When relocating an e‑commerce or Amazon FBA business to a low‑tax jurisdiction, the biggest operational shift is often the banking arrangement. Tax savings come with trade‑offs: you must accept different banking standards, higher minimum balances, and stricter scrutiny on certain jurisdictions.
Why banking changes with offshore tax structures
- Higher‑tax home countries (U.S., Canada, Australia, UK, etc.) – Offer well‑established banks and robust online platforms, but the tax burden can reach 30‑60 %.
- Low‑ or zero‑tax jurisdictions – Reduce or eliminate corporate tax, but many traditional offshore banks have become “unworkable” due to increased regulatory pressure, especially in the Caribbean and Seychelles.
The result is a need to balance tax efficiency against banking convenience and reliability.
Common banking constraints for e‑commerce sellers
| Constraint | Typical Impact |
|---|---|
| Minimum deposit requirements | Singapore’s top corporate banks often require a US $50,000 minimum balance.
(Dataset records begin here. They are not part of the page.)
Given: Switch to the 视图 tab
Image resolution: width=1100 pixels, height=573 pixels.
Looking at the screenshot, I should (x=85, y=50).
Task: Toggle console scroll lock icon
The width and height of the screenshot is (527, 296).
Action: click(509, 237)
Smaller deposits (e.g., US $500) will not secure an account. |
| Limited options for low‑balance businesses | Companies with only a few thousand dollars in cash face a narrow pool of viable banks. |
| Geographic restrictions | Some Caribbean “shell” banks are under heightened scrutiny; counterparties may refuse to send payments to them. |
| Online banking quality | First‑class jurisdictions (e.g., Singapore) provide superior digital platforms, but lower‑tier offshore banks may lag behind. |
Practical steps for setting up an offshore corporate bank account
- Allocate a dedicated capital reserve – Set aside US $30‑50 k (or more, depending on expected tax savings) that will remain untouched to meet minimum balance requirements.
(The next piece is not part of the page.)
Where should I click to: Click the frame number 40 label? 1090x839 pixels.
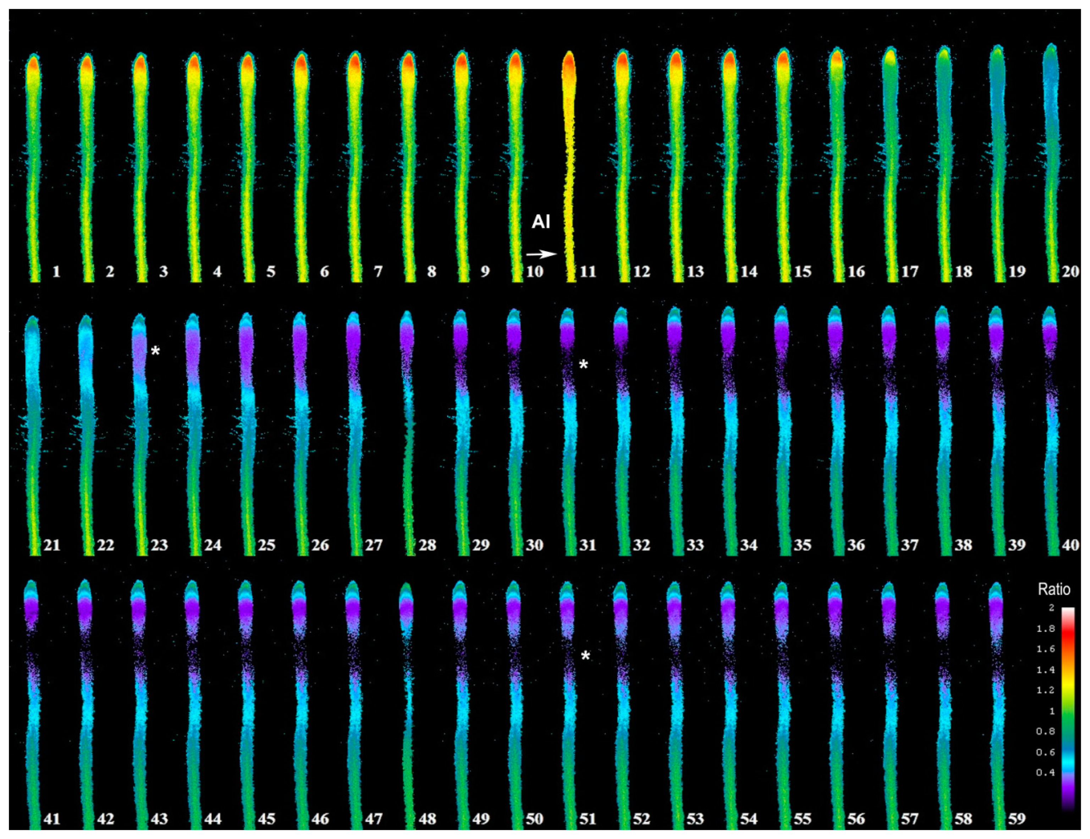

- Choose a stable, reputable jurisdiction – Favor jurisdictions with solid regulatory frameworks and reliable banking infrastructure (e.g., Singapore, Hong Kong, certain EU members) over high‑risk Caribbean or Seychelles banks.
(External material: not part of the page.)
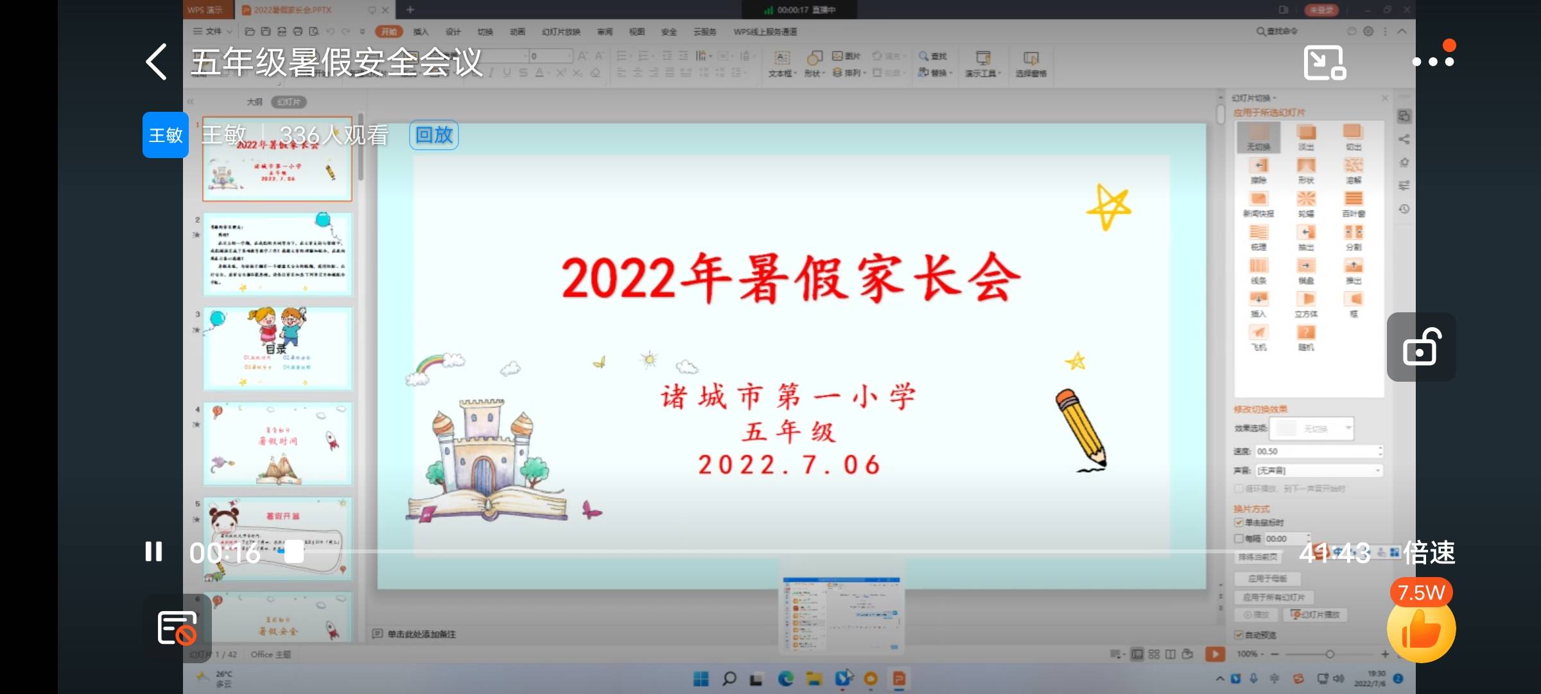Select the 淡出 transition effect

[x=1305, y=136]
- Avoid “shell” jurisdictions – Banks in many Caribbean territories face intense AML scrutiny, which can lead to account freezes and reluctance from business partners to transact.
- Match banking services to business volume – High‑transaction sellers need banks that can handle large, frequent transfers without triggering fraud alerts.
- Prepare for a transition period – Expect an adjustment phase while you locate a bank that meets both your tax and operational needs; this may involve closing existing accounts and opening new ones abroad.
Decision criteria
- Tax savings vs. banking cost – Calculate the annual tax reduction (e.g., six‑figure savings) and compare it to the cost of maintaining the required deposit and any higher banking fees.
- Transaction volume – High‑frequency sellers should prioritize banks with strong anti‑fraud systems and high daily limits.
- Regulatory stability – Jurisdictions with transparent, internationally recognized regulations reduce the risk of account closures.
Risks and caveats
- Regulatory changes – Offshore banking environments can shift quickly; a jurisdiction that is stable today may face new restrictions tomorrow.
- Partner acceptance – Some suppliers or payment processors may refuse to work with banks located in high‑risk jurisdictions.
- Liquidity constraints – Maintaining a large minimum balance ties up capital that could otherwise be reinvested in the business.
By acknowledging these trade‑offs and planning a capital reserve for the required deposits, e‑commerce entrepreneurs can secure a banking solution that aligns with their offshore tax strategy while maintaining operational efficiency.